Ten some odd years ago, Christopher “B.G.” Dorsey undoubtedly had the same easygoing persona, but his star status was definitely on another echelon. At the height of their popularity, B.G. was instrumental in helping Cash Money Records shift from entrepreneurship to empire before internal rifts, legal turmoil and drug addiction threw him of course. Bent on never reclaiming what once was, the original Hot Boy unveils Too Hood 2 Be Hollywood, which spits in the face of commercial radio while coincidentally returning the B.G. of old into the fray.
B.G.’s eleventh studio album is presented as a solo release, but that may not be entirely accurate. Too Hood 2 Be Hollywood features virtually every character that helped shape the Chopper City boy’s career in one form or fashion. “Nigga Owe Me Some Money” is boosted by several out-of-commission Louisanimals; the late Soulja Slim, Lil’ Boosie, C-Murder–and is even produced by KLC of past No Limit glory. Looking for a Hot Boy reunion? The bouncy “Ya Heard Me” got you covered with Lil’ Wayne & Juvenile all convening to create a memorable track. Most notably though, B.G.’s latest alliance with Atlantic Records makes it possible to rub elbows with T.I. as the two collaborate on “4 A Minute”–an energized rapout session with all the bells and whistles laced courtesy of Scott Storch.

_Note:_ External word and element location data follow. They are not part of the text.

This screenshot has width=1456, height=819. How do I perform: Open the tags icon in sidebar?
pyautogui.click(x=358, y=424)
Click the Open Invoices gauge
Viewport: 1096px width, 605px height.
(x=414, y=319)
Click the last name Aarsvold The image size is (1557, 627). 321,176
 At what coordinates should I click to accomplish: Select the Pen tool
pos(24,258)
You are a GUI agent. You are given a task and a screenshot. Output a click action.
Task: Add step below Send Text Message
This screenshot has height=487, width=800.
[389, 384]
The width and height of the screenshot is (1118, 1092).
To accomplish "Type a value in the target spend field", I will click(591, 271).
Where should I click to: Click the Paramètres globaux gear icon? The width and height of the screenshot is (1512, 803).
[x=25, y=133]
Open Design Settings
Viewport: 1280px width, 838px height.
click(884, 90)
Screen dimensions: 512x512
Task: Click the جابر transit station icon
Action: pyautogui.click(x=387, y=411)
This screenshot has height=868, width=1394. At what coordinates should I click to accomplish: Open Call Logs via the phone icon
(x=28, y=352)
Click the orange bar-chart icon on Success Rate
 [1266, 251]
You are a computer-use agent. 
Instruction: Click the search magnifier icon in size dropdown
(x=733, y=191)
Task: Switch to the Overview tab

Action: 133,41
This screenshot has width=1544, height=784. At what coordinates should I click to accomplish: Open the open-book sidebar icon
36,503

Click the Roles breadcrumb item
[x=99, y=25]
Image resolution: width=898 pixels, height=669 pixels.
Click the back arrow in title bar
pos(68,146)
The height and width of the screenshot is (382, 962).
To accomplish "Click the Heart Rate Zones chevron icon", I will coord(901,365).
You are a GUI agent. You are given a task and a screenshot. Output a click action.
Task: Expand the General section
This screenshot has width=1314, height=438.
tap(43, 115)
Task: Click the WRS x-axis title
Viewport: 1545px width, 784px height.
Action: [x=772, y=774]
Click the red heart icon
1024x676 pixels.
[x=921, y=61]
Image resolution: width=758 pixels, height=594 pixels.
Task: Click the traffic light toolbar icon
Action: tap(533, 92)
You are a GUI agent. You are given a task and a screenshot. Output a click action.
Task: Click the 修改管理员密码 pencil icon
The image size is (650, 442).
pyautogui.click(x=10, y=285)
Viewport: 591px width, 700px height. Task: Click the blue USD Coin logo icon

Not to say Gizzle can’t do it for dolo because there’s plenty of evidence throughout the LP. The triumphant “Keep It 100” all but justifies the album’s title whereas “Gutta Gutta” is an exhibition for that slinky flow that’s been in the game for some time now. And while surprises may be few and far between, “Like Yeah” finds B.G. relishing in the joys of testing more drugs than the FDA. Talk about reality rap.
As with every B.G. project comes “the album within the album.” A slew of unnecessary tracks added for garnish and extra padding. Albeit a couple notches above being labeled wack, “Chopper City Is An Army” pales in comparison to the days when Cash Money ran the armed forces. Likewise for “My Wrist Game Is Sick!” which is no “Bling Bling” by any stretch of means. T.I.’s incarceration proves to be taxing on his executive producer duties as well for both sex songs (“Fuckin U Right,” “Fuck Thang”) should have been left in the dirty motel from which they came.
Excess baggage excluded, Too Hood 2 Be Hollywood shows B.G. can still make a spark even with several years between albums. While he may never see another bullet on Billboard, his certification in the streets is already draped in gold.